● **Work required**
Filter the entries for the word "Task". Copy each line in which it occurs.

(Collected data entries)
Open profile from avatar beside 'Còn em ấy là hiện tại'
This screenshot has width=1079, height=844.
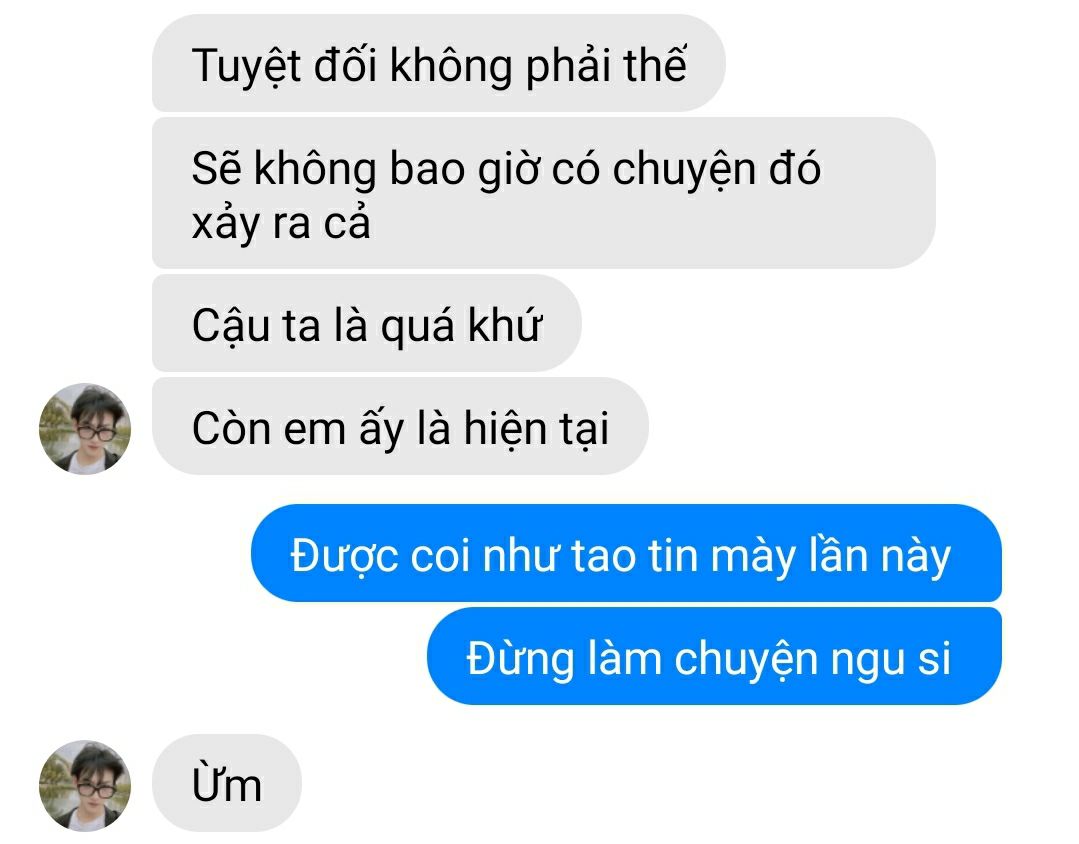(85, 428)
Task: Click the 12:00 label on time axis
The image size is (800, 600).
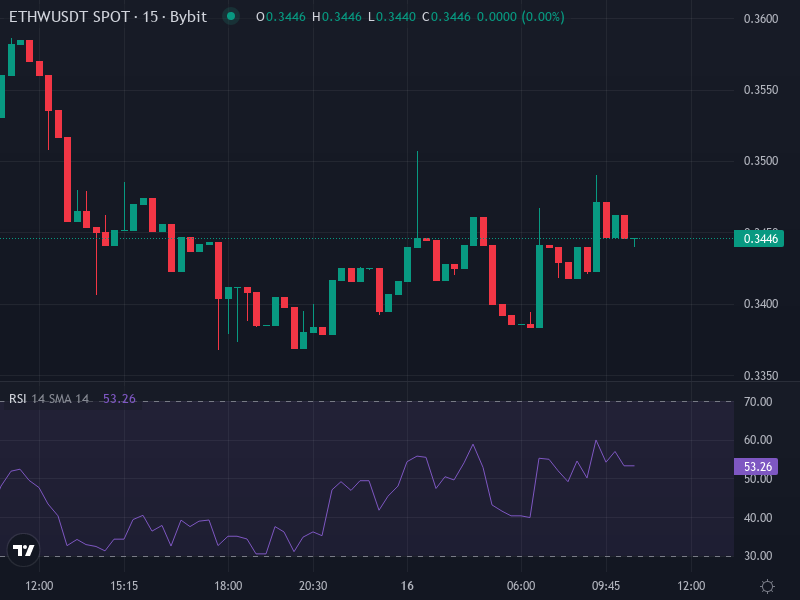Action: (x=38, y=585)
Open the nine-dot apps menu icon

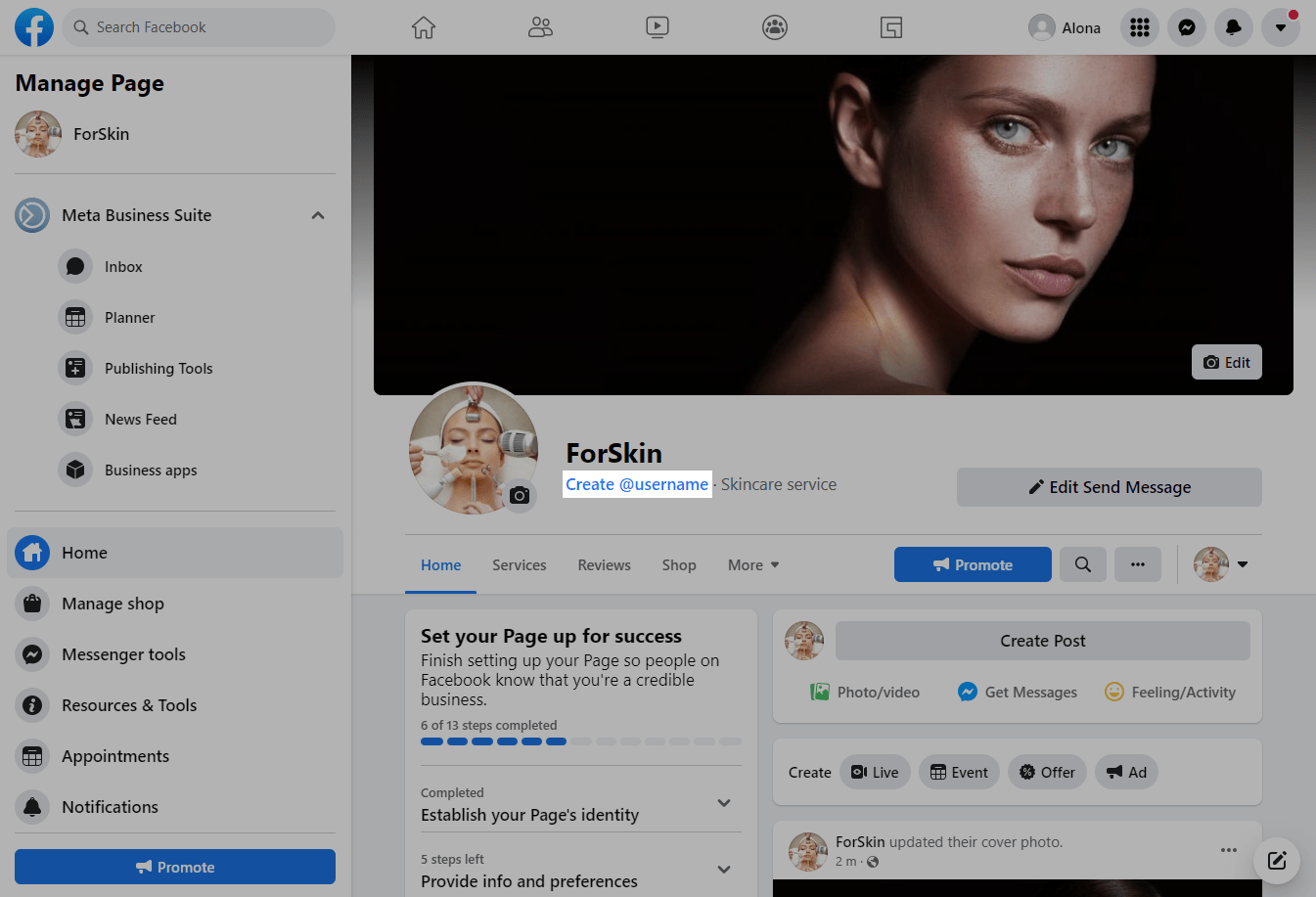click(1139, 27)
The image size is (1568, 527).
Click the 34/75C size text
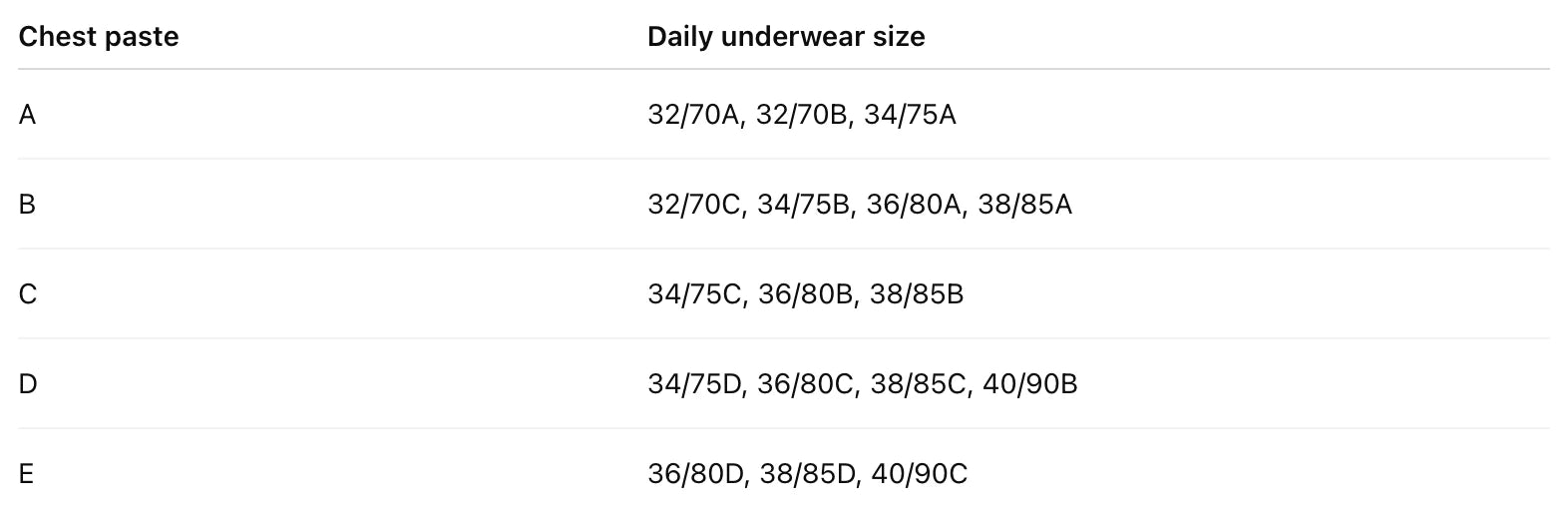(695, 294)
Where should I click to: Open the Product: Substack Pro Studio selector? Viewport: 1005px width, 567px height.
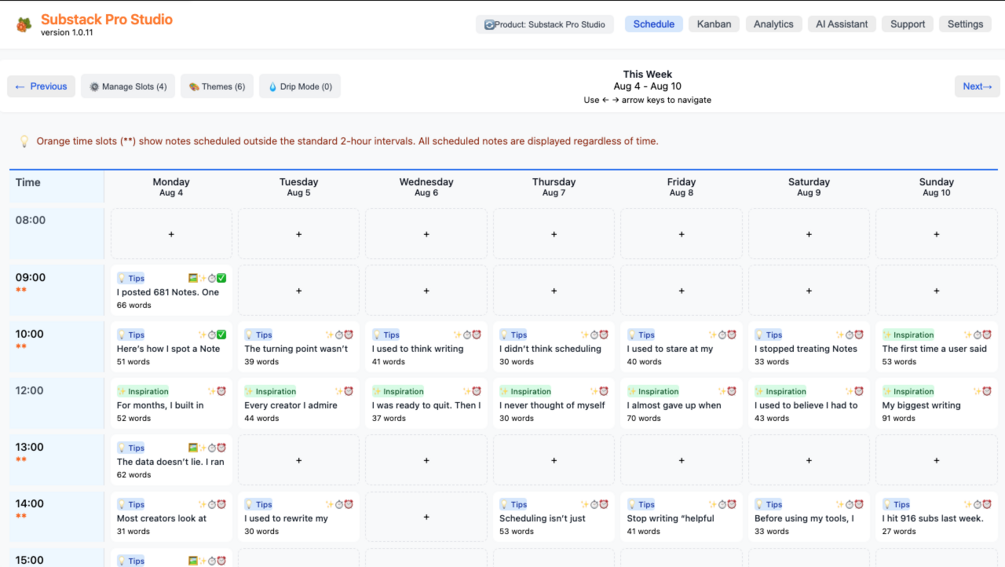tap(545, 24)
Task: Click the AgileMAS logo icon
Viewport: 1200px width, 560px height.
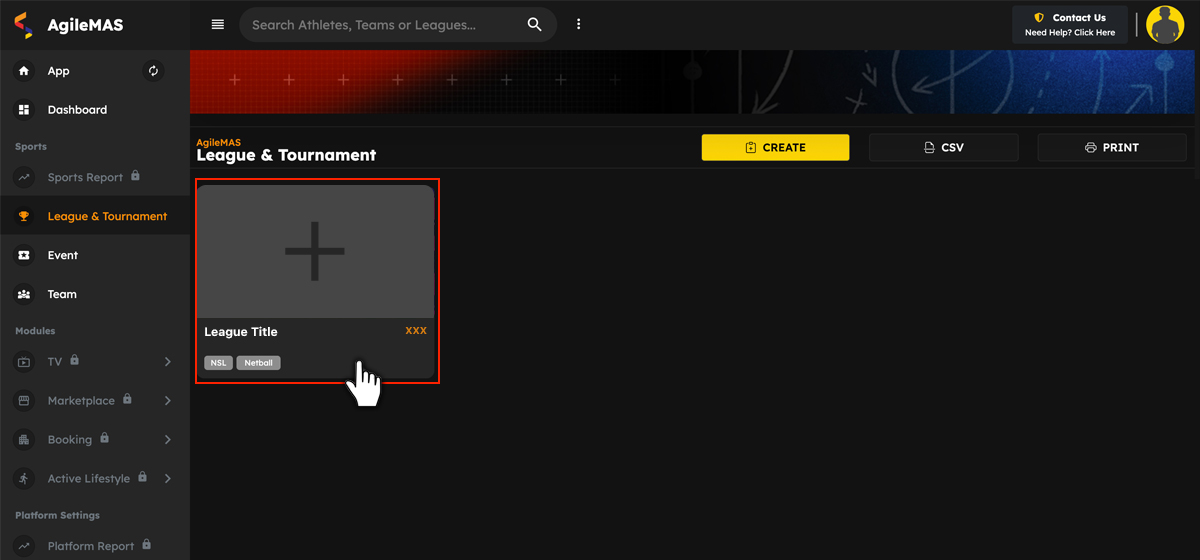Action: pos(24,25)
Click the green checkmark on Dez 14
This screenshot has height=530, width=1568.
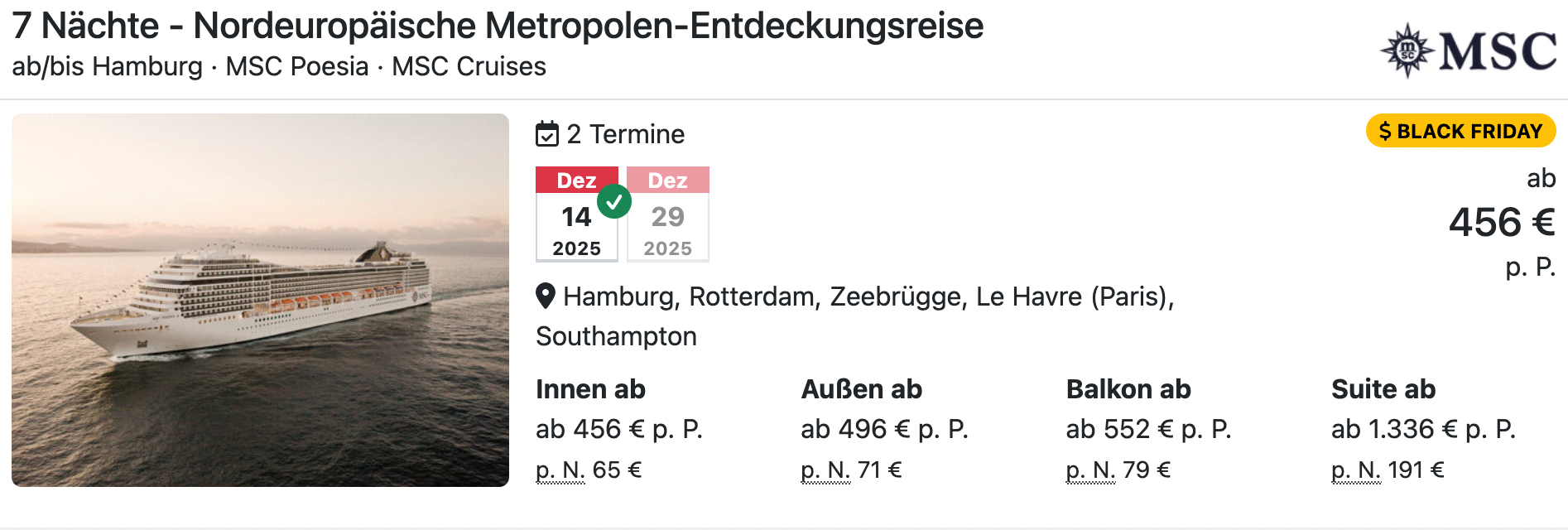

● **Response below**
Task: Click the 12:00 label on time axis
Task: Click the AgileMAS logo icon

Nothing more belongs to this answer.